Not for the first time, it comes to me that it is an extraordinary experience to be here. Even a prince would feel it (and they are princes, some of these boys). It isn’t the beauty of it, or the wealth - those are things these boys may well find elsewhere. It is the gateless otherness. I wonder if that is what will come back to haunt them, even those who live out their lives in palaces. How long will they carry that invisible imperative, Don’t cross the bridge?

It must be very easy to love or hate. There was an article put up in one classroom, written by an old-boy-turned-celebrity, who had evidently loathed Eton all his life. I thought it was put here for the boys to hate in turn, but that assumes that Eton is something they love, or that their love could be so uncomplicated as to preclude hatreds of its own.

It is a privilege for me to be here too.
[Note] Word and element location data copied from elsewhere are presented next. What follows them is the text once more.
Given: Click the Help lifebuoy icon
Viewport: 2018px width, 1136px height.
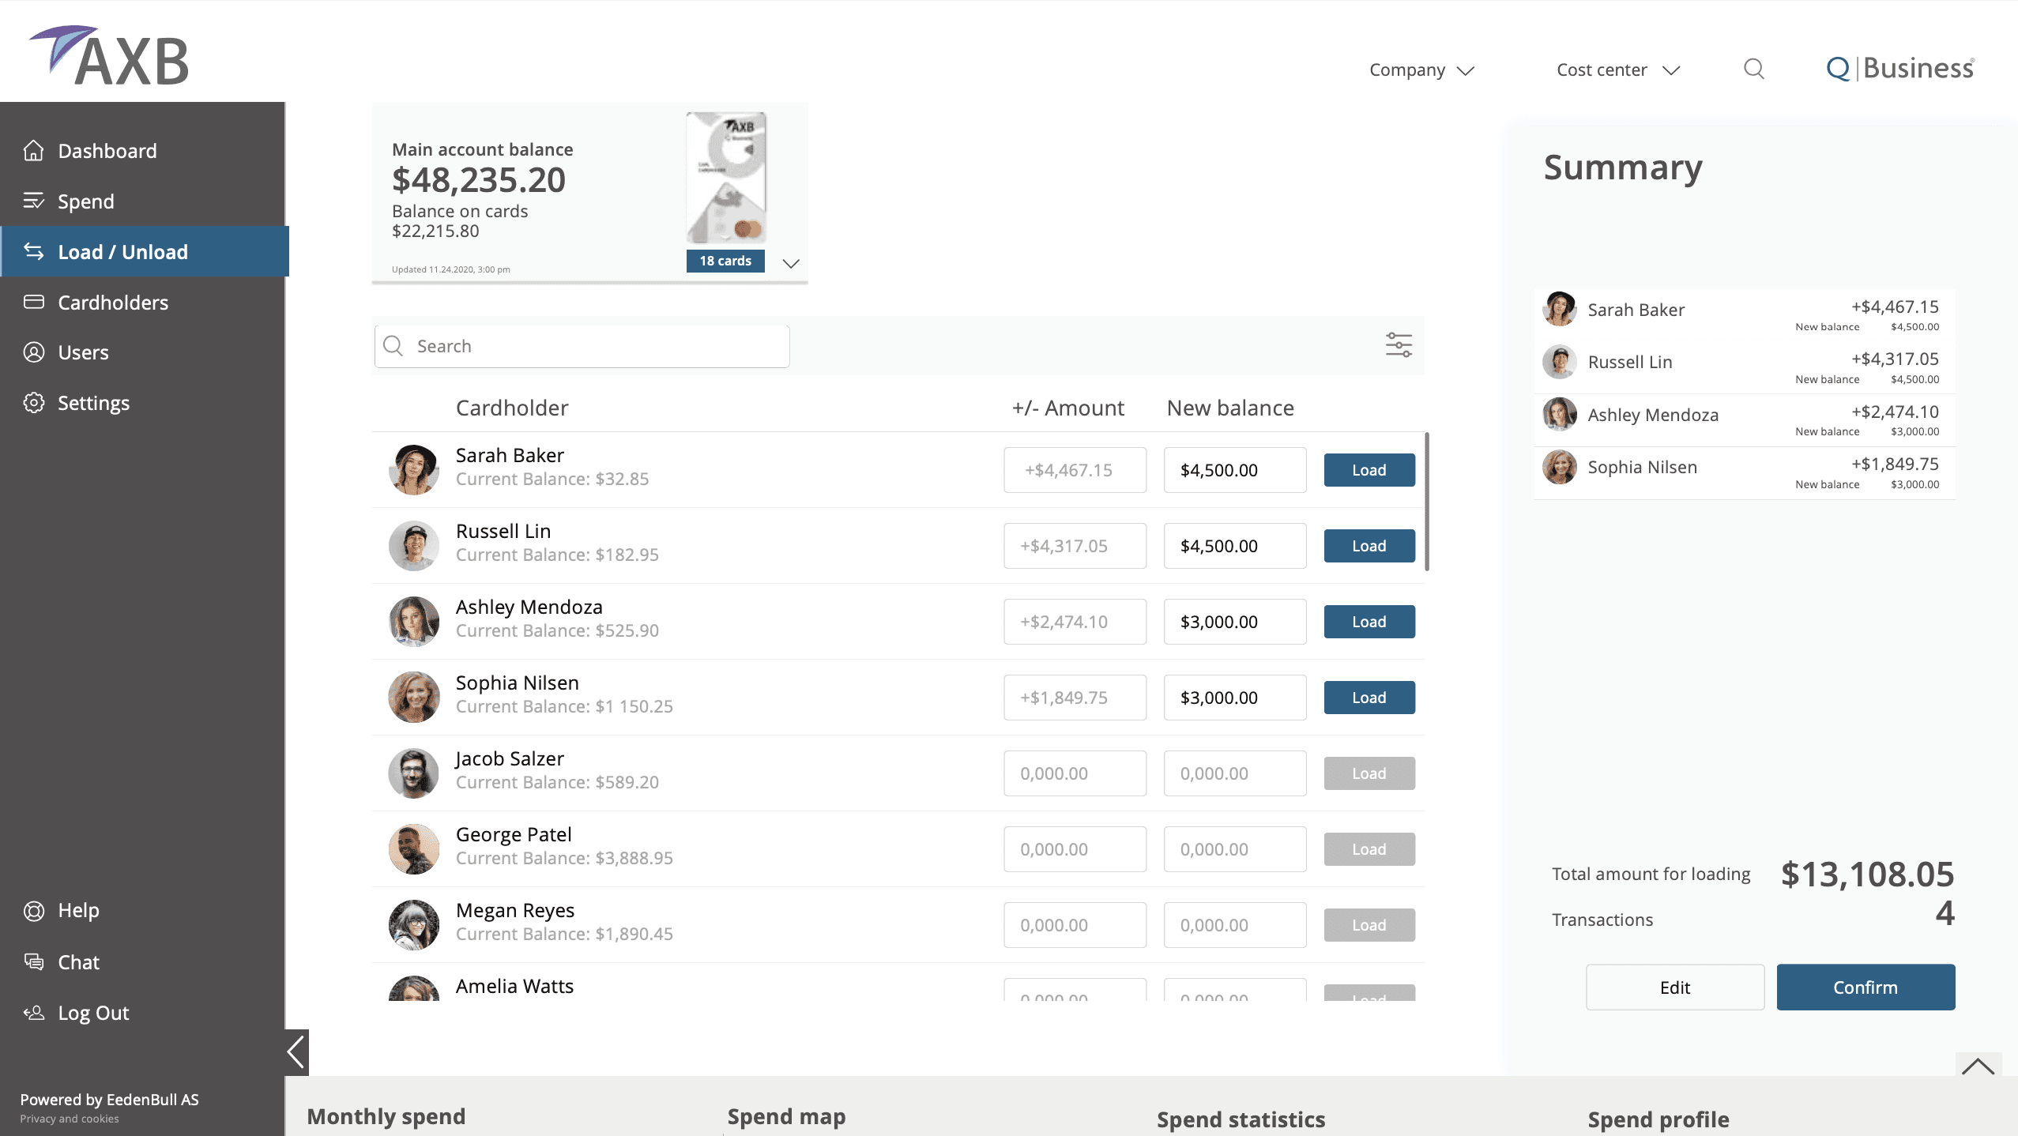Looking at the screenshot, I should 33,910.
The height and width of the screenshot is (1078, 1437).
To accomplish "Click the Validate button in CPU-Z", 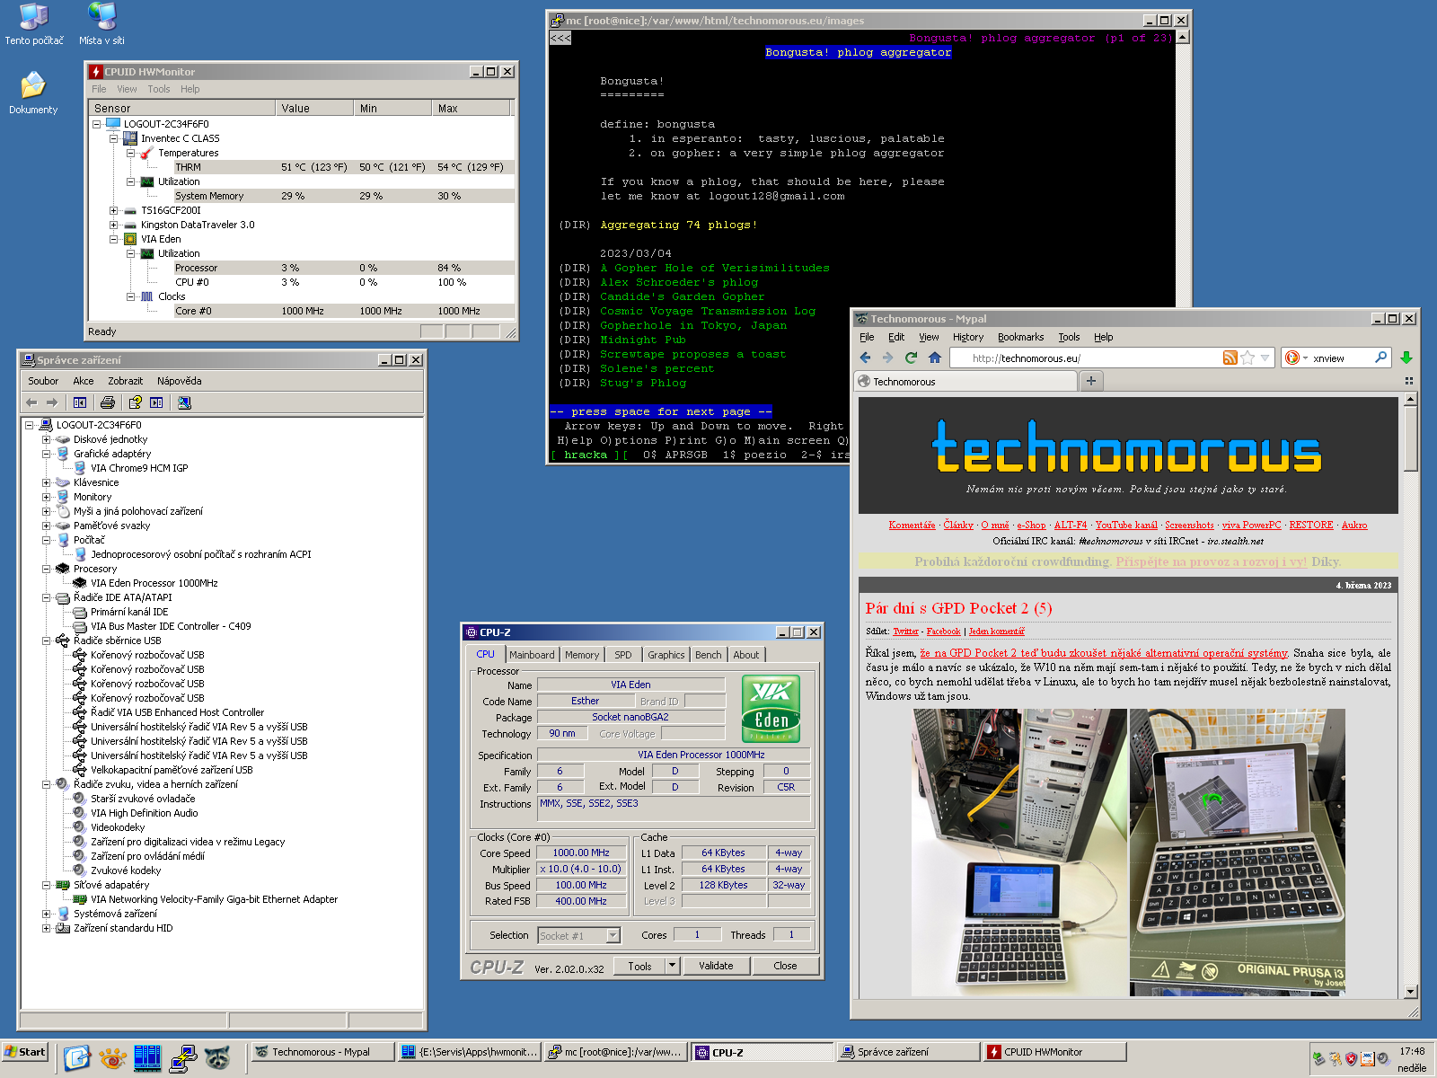I will [x=716, y=966].
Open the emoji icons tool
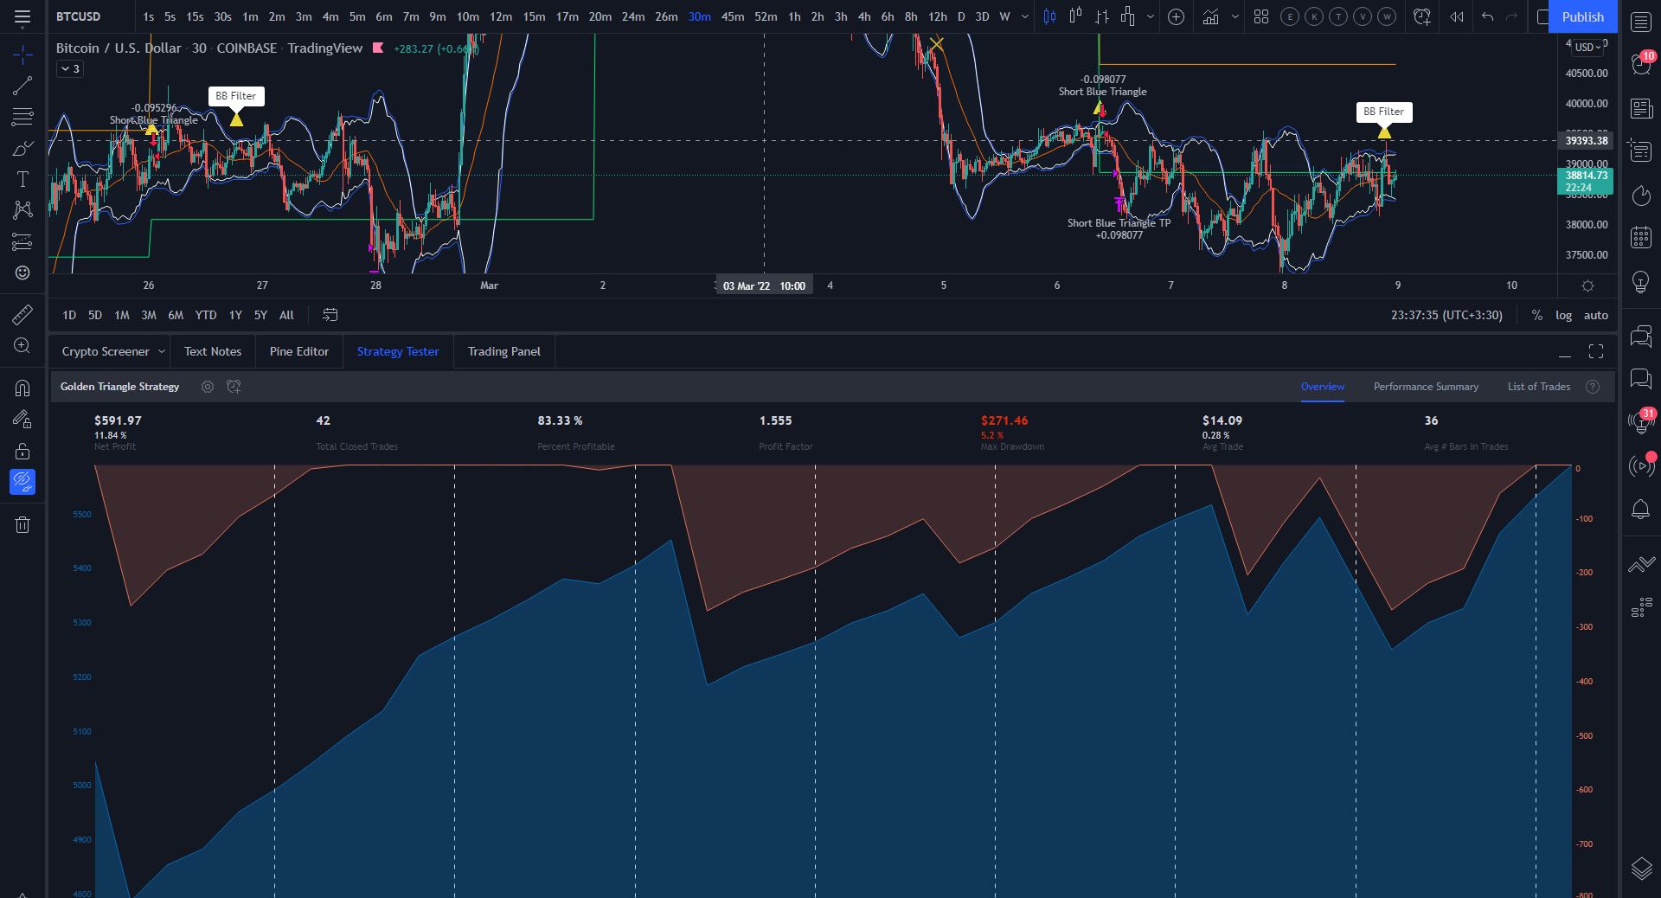This screenshot has height=898, width=1661. click(22, 273)
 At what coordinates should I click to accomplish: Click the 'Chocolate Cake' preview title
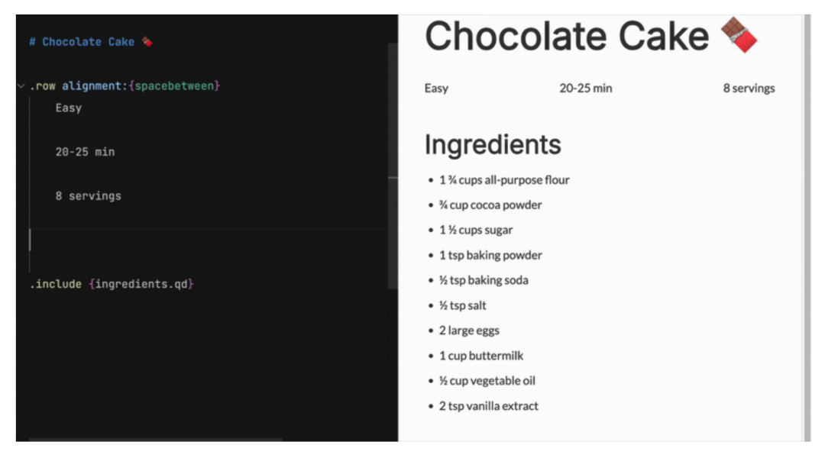(x=567, y=36)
And how that word rankles. Privilege! What a sour taste it has in the mouth. I am as accustomed to hate the idea of it as the man on the bridge, the one with the fists in his pockets and the smell of morning drink on his breath. I think of the boys all around him, in their coats and tails. All of them keeping to the bridge, as if there is some invisible barrier between them and the world beyond it. As if they are tagged.


Monday 12th

The Junior (Home) and Senior (Jealousy) Verse Prizes have run their course, as I have myself. I am back at Eton for the award ceremony, the last of my residential duties.

I arrive early with Hannah, who has managed to grab an afternoon away from work. We see the sights, dipping into Lower School, Chapel, and the college library. There has been some renovation done to the old school recently, in the course of which a mural has been discovered, a painting of masters and boys, one of the oldest images of a schoolroom in the world (and also one of the earliest portrayals of corporal punishment): but the room is locked when we find it, and our opportunity lost.

Later there are drinks, and dinner, and finally the ceremony itself. The boys have turned out in force again, and with their help the evening goes off well. In the morning our host drives us as far as the Windsor footbridge. We walk on out of Eton, lugging luggage, hurrying for the train. Then we are off, through Staines, through Feltham, the train late into London, but into London all the same, the city spreading out below the tracks, dirty and lovely and limitless.